Parla Giuseppe Implatini
di Redazione
Scicli – “Preliminarmente vogliamo sottolineare che Scicli e le sue spiagge hanno la possibilità di diventare luoghi di alta frequentazione turistica, non soltanto di turismo nazionale ma anche straniero”.
A scrivere è Giuseppe Implatini, Nova Lex.
“Per cui la prima preoccupazione dell’Amministrazione comunale di Scicli avrebbe dovuto essere quella di emanare apposita ordinanza sindacale, finalizzata a regolamentare l’utilizzo delle spiagge a tutela della sicurezza dei residenti e dei turisti. Ma ciò non è stato fatto, provocando quindi un grave danno all’immagine turistica del nostro territorio.
E’ indubitabile che la competenza specifica, a proporre tale ordinanza, appartiene all’Assessore al Turismo nonché al Comando dei Vigili Urbani. Ma in caso di inerzia di detti organi, il Sindaco poteva benissimo richiedere agli stessi la predisposizione di apposita proposta di ordinanza, disciplinante l’utilizzo delle spiagge.
Ma la mancata emanazione di tale ordinanza, non significa che non esiste alcuna normativa regolante la materia oggetto del nostro intervento.
Pertanto dobbiamo evidenziare che detta materia è disciplinata D.D.G. n° 476/2007 del Dipartimento Territorio ed Ambiente della Regione Siciliana nonché dalla ordinanza n. 45 dell’8/6/2010 della Capitaneria di Porto di Pozzallo.
Tale ordinanza pone tutta una serie di interdizioni alle unità da diporto, tra i quali il divieto assoluto di transito, nella fascia costiera fino a 300 metri dalla battigia o scogliera, delle unità a motore, le quali potranno attraversare gli specchi acquei compresi nella suddetta fascia di mare soltanto per le manovre di partenza e di rientro a terra, navigando con proprio sistema di propulsione (motore o vela) negli appositi corridoi di lancio con velocità non pericolosa e comunque non superiore a tre nodi, al fine di tutelare l’incolumità dei bagnanti.

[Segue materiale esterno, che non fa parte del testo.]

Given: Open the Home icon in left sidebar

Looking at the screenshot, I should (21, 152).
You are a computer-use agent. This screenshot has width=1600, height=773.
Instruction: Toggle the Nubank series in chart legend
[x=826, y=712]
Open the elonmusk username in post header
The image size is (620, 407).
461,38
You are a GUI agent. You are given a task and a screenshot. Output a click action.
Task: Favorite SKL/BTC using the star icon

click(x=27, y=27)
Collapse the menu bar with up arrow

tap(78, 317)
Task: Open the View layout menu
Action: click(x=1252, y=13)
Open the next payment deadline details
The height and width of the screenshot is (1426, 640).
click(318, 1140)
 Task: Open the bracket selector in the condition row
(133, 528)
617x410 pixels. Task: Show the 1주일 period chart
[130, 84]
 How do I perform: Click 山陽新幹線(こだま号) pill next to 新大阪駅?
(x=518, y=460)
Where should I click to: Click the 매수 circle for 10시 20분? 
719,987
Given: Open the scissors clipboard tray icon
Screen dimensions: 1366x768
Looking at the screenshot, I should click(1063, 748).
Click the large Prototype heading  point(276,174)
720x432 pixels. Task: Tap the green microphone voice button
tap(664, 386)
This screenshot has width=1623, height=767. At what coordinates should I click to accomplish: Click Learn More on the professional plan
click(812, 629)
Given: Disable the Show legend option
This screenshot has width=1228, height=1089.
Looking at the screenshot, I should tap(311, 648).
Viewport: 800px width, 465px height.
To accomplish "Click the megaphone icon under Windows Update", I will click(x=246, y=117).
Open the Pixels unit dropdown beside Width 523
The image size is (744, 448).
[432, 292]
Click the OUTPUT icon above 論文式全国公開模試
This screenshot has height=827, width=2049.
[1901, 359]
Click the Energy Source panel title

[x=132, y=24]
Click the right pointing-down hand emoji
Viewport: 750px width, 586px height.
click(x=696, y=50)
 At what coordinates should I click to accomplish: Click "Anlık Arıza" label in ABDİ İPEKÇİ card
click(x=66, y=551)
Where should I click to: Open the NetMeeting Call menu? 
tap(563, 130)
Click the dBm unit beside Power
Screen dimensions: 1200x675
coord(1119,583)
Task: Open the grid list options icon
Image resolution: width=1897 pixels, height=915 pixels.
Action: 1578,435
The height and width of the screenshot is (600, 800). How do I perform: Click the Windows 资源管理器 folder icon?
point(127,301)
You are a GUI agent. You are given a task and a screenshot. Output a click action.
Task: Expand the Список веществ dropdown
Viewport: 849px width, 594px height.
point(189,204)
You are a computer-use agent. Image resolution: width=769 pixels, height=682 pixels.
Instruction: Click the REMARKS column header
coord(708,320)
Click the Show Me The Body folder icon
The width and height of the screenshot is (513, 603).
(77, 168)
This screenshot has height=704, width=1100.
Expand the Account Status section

Diversamente l’atterraggio e la partenza dovranno avvenire a remi (art. 9 ord. 45/2010). Tale normativa si estende anche agli acquascooter e alle moto d’acqua.
Inoltre tutta una serie di ulteriori divieti vengono posti dall’art. 3 dell’anzidetto D.D.G. n° 476/2007, tra i quali elenchiamo per brevità, soltanto il divieto di svolgimento di giochi che possono recare danno o molestia a persone quali palloni, tamburelli etc.
Oltre a ciò il citato art. 3 fa altresì obbligo ai Comuni di apporre apposita segnaletica contrassegnante i suddetti divieti. Ma il Comune di Scicli, a tutt’oggi, non ha provveduto a tale fondamentale adempimento, al fine di evitare possibili danni alle persone.
Molti residenti e turisti denunciano continue violazioni afferenti gli acquascooter, le moto d’acqua, il gioco del pallone e dei tamburelli sulle spiagge etc. e lamentano nel contempo un deficit di controlli al fine di far rispettare le sopra citate disposizioni.
Riteniamo quindi opportuno evidenziare che tali controlli, finalizzati alla tutela della pubblica incolumità, dovrebbero rientrare tra le priorità del Comando dei Vigili Urbani, per cui chiediamo al Sindaco di Scicli ed in particolare al Comandante dei Vigili Urbani se intendono disporre l’effettuazione di sistematici controlli al fine di far rispettare le citate disposizioni a tutela della pubblica incolumità.
Chiediamo altresì di conoscere quanti controlli sono stati effettuati a tutt’oggi e quante violazioni sono state rilevate da parte dei Vigili Urbani di Scicli.
Vogliamo altresì segnalare che nell’area pedonale del Lungomare di Donnalucata continuano a circolare le biciclette in mezzo ai pedoni, costituendo un serio pericolo per la pubblica incolumità.
Infine vogliamo informare, coloro i quali vogliono svolgere attività sportive, che l’Autorità Marittima può autorizzare l’occupazione di spazi demaniali per dette finalità.
In ultimo vogliamo sottolineare che il Sindaco di Scicli non ha risposto a tutte le nostre note e potrà continuare a farlo anche con la presente.
Sarà alla fine giudicato dai cittadini di Scicli unitamente alla sua compagine politico – amministrativo”.